Base64.OutputStream	A Base64.OutputStream will write data to another java.io.OutputStream, given in the constructor, and encode/decode to/from Base64 notation on the fly.
CSSCodec	Implementation of the Codec interface for backslash encoding used in CSS.
DB2Codec	Implementation of the Codec interface for DB2 strings.
HashTrie<T>	Trie implementation for CharSequence keys.
Hex	Encode and decode to/from hexadecimal strings to byte arrays.
HTMLEntityCodec	Implementation of the Codec interface for HTML entity encoding.
JavaScriptCodec	Implementation of the Codec interface for backslash encoding in JavaScript.
LegacyHTMLEntityCodec	Deprecated
MySQLCodec	Codec implementation which can be used to escape string literals in MySQL.
OracleCodec	Implementation of the Codec interface for Oracle strings.
PercentCodec	Implementation of the Codec interface for percent encoding (aka URL encoding).
PushBackSequenceImpl	The pushback string is used by Codecs to allow them to push decoded characters back onto a string for further decoding.
PushbackString	The pushback string is used by Codecs to allow them to push decoded characters back onto a string for further decoding.
Trie.TrieProxy<T>
Trie.Unmodifiable<T>
Trie.Util
UnixCodec	Implementation of the Codec interface for '\' encoding from Unix command shell (bash lineage, not csh lineage).
VBScriptCodec	Implementation of the Codec interface for 'quote' encoding from VBScript.
WindowsCodec	Implementation of the Codec interface for '^' encoding from Windows command shell.
XMLEntityCodec	Implementation of the Codec interface for XML entity encoding.

Enum Summary

Enum	Description
MySQLCodec.Mode	Specifies the SQL Mode the target MySQL Server is running with.

Package org.owasp.esapi.codecs Description

This package contains codecs for application layer encoding/escaping schemes that can be used for both canonicalization and output encoding.

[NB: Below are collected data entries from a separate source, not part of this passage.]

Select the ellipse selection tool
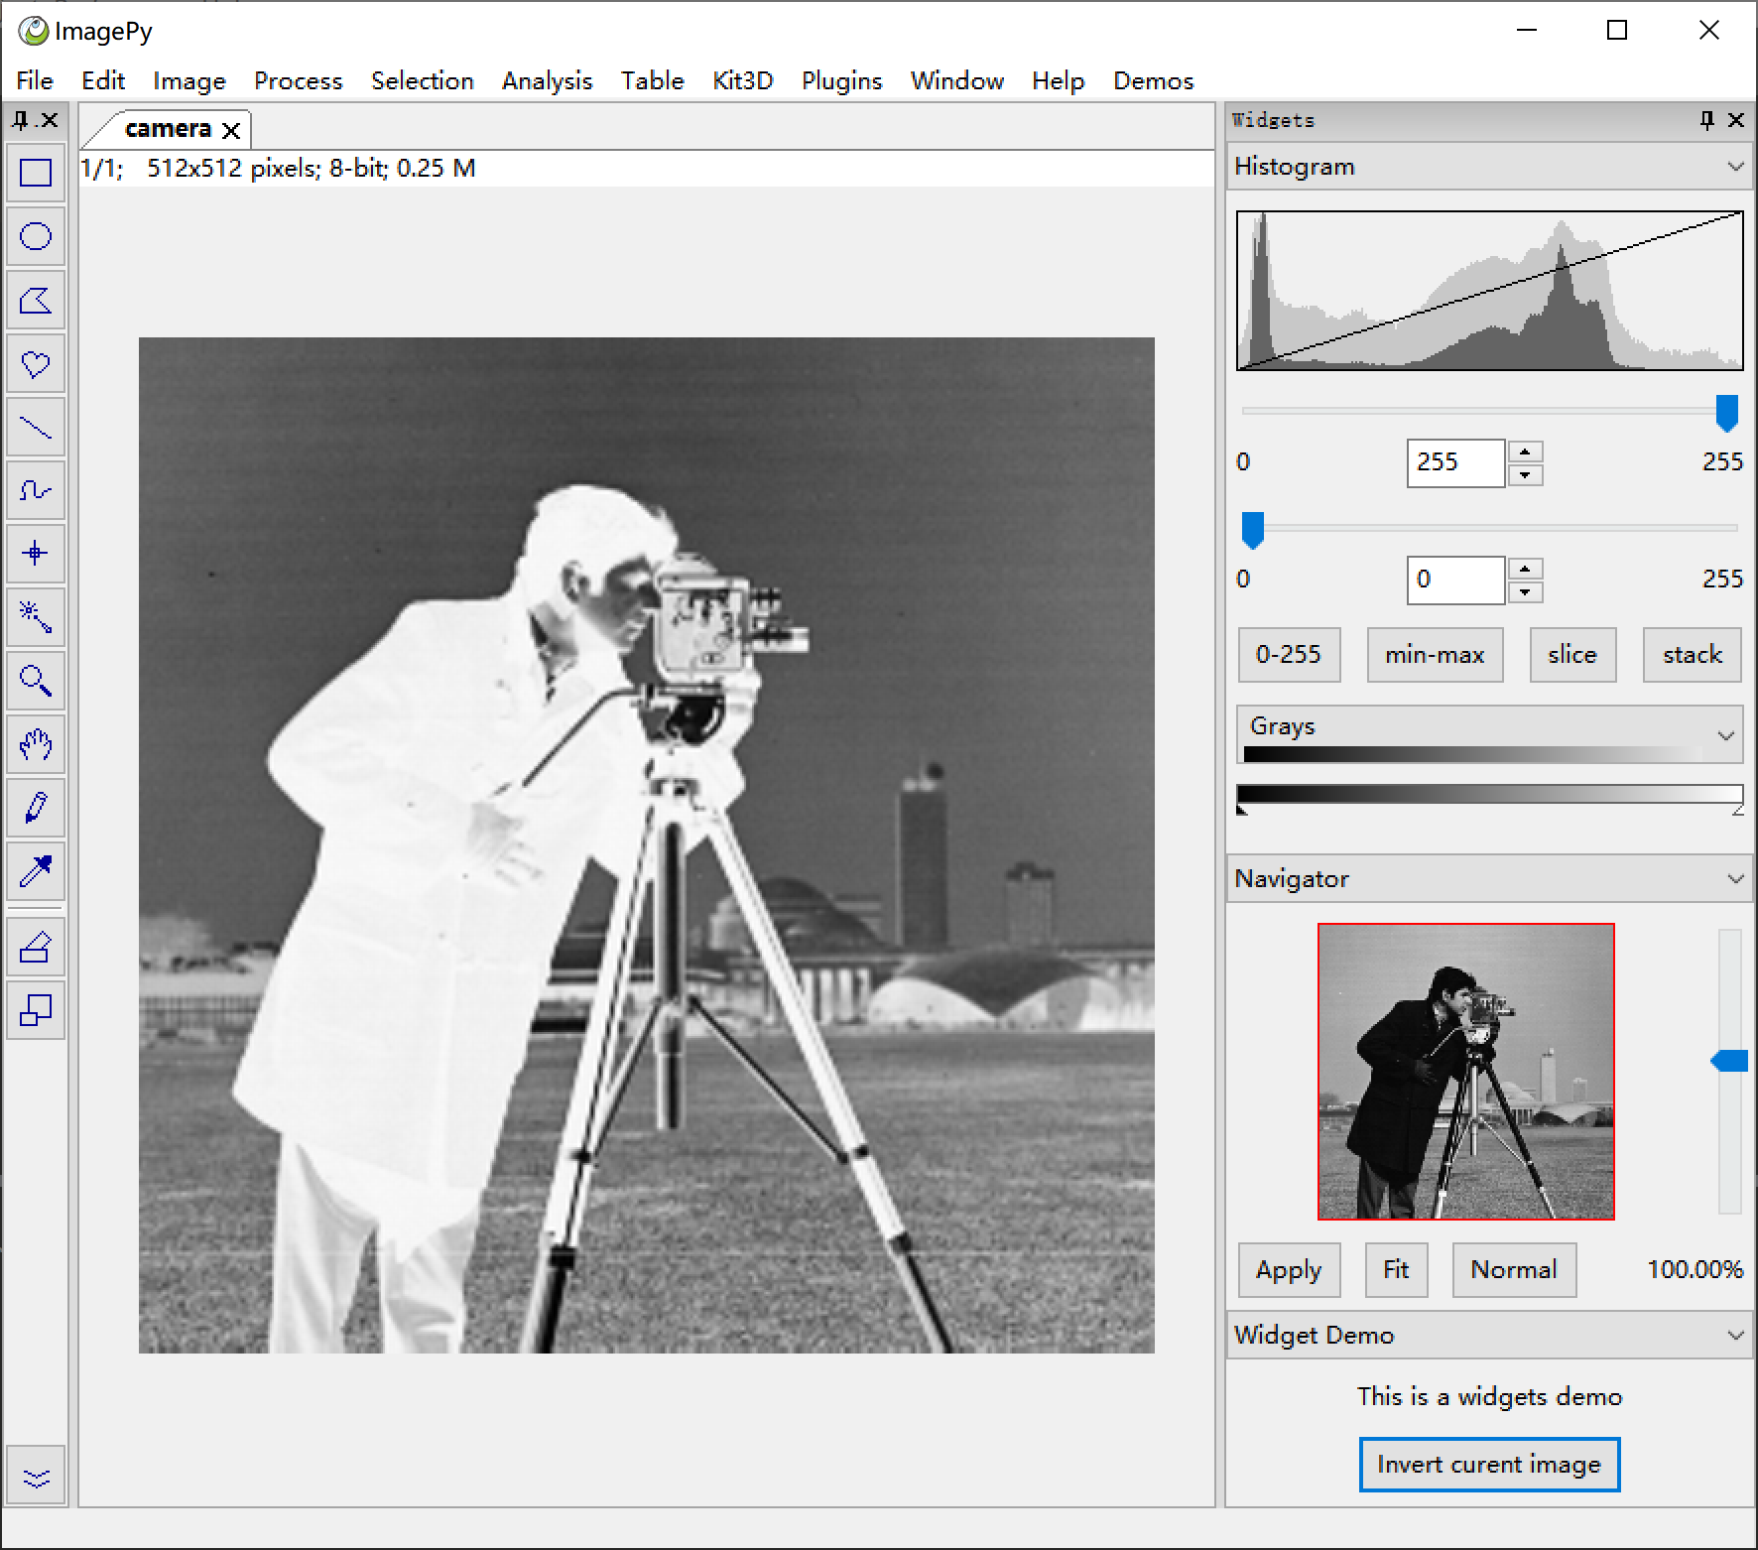1758x1550 pixels. point(36,237)
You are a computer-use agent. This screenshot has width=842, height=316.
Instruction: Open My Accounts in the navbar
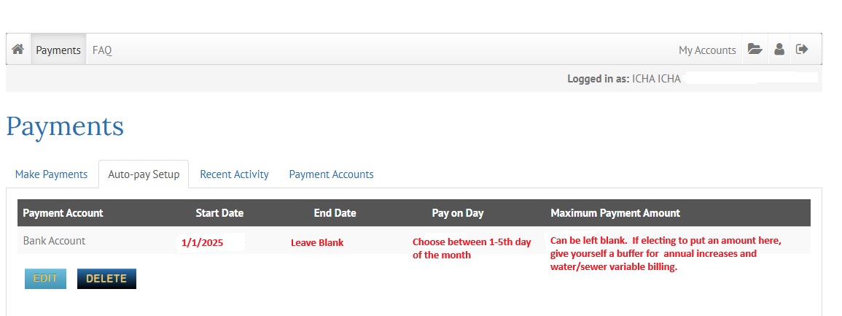point(707,50)
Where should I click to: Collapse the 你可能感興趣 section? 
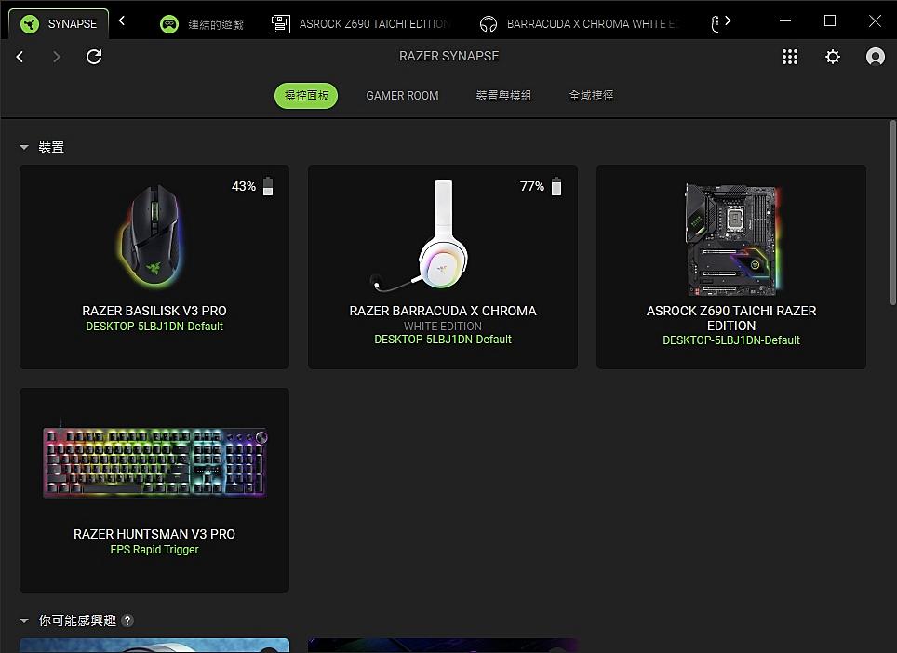(24, 620)
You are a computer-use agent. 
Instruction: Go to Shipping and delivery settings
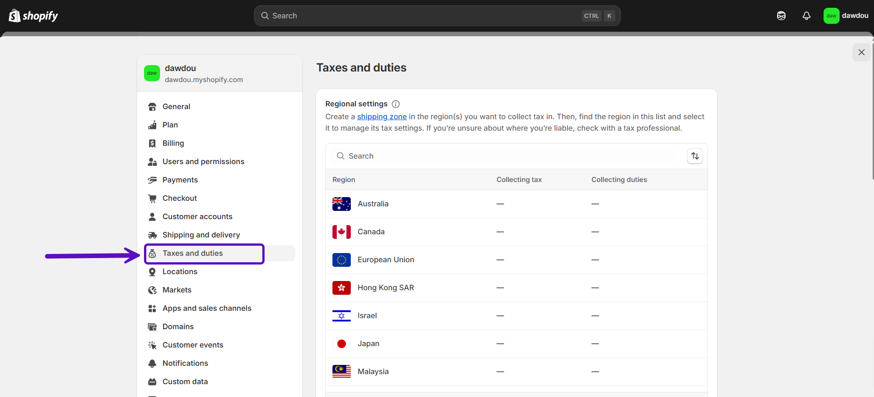(201, 235)
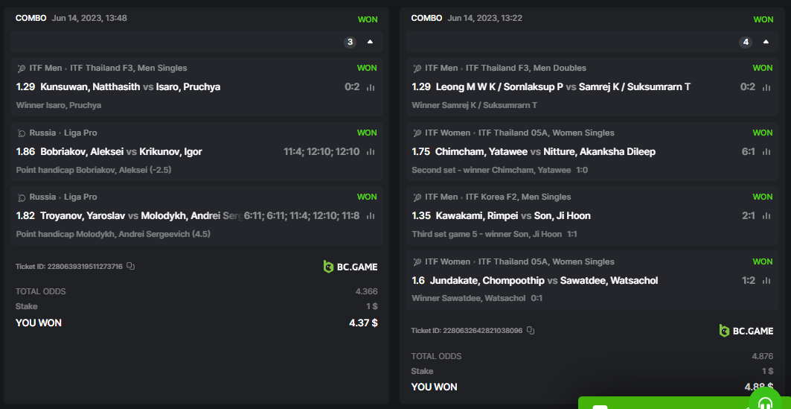The image size is (791, 409).
Task: Open stats for Bobriakov vs Krikunov match
Action: tap(371, 152)
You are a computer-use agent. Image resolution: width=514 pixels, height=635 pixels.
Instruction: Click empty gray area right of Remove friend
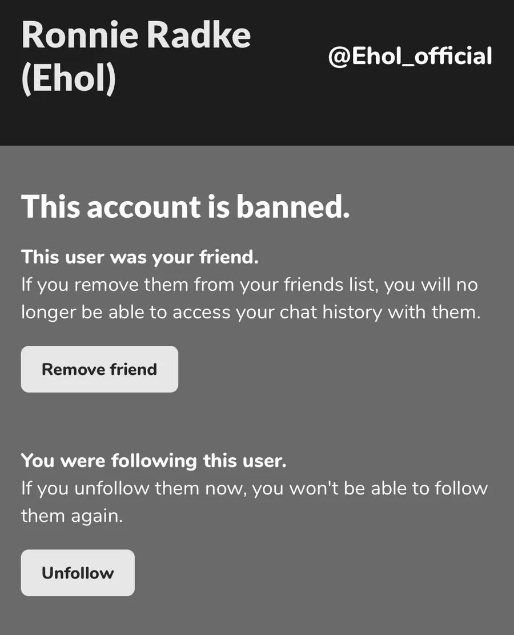(x=343, y=369)
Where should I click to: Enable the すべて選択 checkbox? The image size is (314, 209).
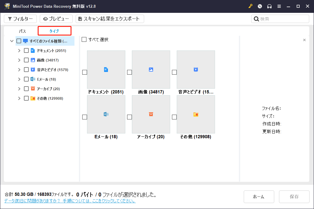[x=84, y=39]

By using the codecs to decode (canonicalize) input before validation, many attacks can be detected and handled. By using the codecs to encode untrusted data before sending it to an interpreter, a wide variety of 'injection' attacks can be stopped. However, this package does not currently address issues related to converting between byte-streams and internal character representations, such as overlong UTF-8 issues. Those are left to the platform. The codecs cover protocol encodings such as HTML entity encoding and percent encoding, but also common product escaping schemes, such as Unix, Windows, MySQL, and Oracle.